Our Solar System is so much more than just the eight planets that inhabit it. One of the things I learned a bit later in my career as an astronomer (my teenage years; been doing this for awhile) is how unique and diverse the natural satellites are. Our own moon seems somewhat tame, and it’s easy to think the same of all moons. Many of them are boring quiescent rocks with little more scientific value than asteroids, but the largest hide deep and profound secrets that we are just starting to unlock. Four moons in our solar system are larger than Earth’s Moon, and they all hold incredible secrets of their own.
Ganymede as the largest moon is the only natural satellite with a magnetic field, and it harbors a vast liquid water ocean deep below the surface, unknown until recently. Titan comes in second with its own amazing surprises, being the most Earth-like of all solar system objects, containing a liquid hydrocarbon ocean and an active liquid cycle. Callisto is tidally locked with Jupiter, meaning an observer on Callisto would see Jupiter in the sky all the time with little to no movement. It also has the oldest and most heavily cratered surface of any in the solar system, meaning there has been little to no volcanism over its history.

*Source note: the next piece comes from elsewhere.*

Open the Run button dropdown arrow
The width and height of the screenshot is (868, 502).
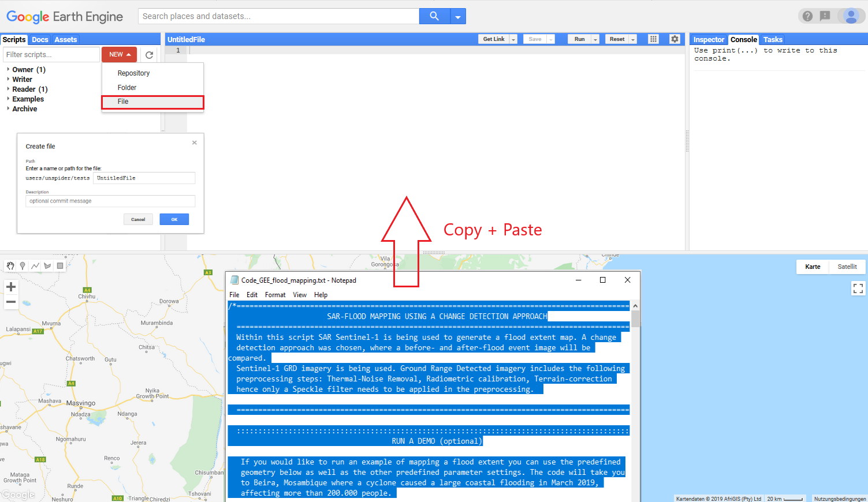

And then we reach Io, the densest moon and innermost of the Galilean four, with incredible tidal heating that changes its diameter by up to 100 meters. This tidal heating makes Io the most volcanically active body in the solar system, with hundreds of volcanoes dotting the surface made predominantly of Sulphur and Sulphur Dioxide. The largest of the volcanic features, named Loki, is a part of a huge depression named pantera, where the cooling lava episodically sinks, revealing the lava lake and creating a rise in the emissions from the region. A new photo from NASA’s Large Binocular Telescope (LBT) shows the most detailed image of the depression ever taken, with an early Voyager image overlaid.
This is one of the first uses of the LBT as a large interferometer, useful for looking at tiny features of distant objects. “Interferometry is the way to combine the light coming from each of the two main mirrors of the telescope in a way which allows us to make it look like coming from a single mirror as big as the most distant points of the LBT’s two mirrors: 22.8 meters instead of the 8.4 meters of each main mirror,” explained Christian Veillet, director of the LBTO. “If we want to look in the vicinity of a star to find dust or planets, we use the information coming from both mirrors in a way that will ‘erase’ the bright star and allow us to look at faint objects around the star such as planets or a disk of dust.”
The deeper study of the volcanoes and plumes of Io gives insights into the inner structure of the Moon, and the intricate dance it performs between Jupiter and the other Galilean satellites.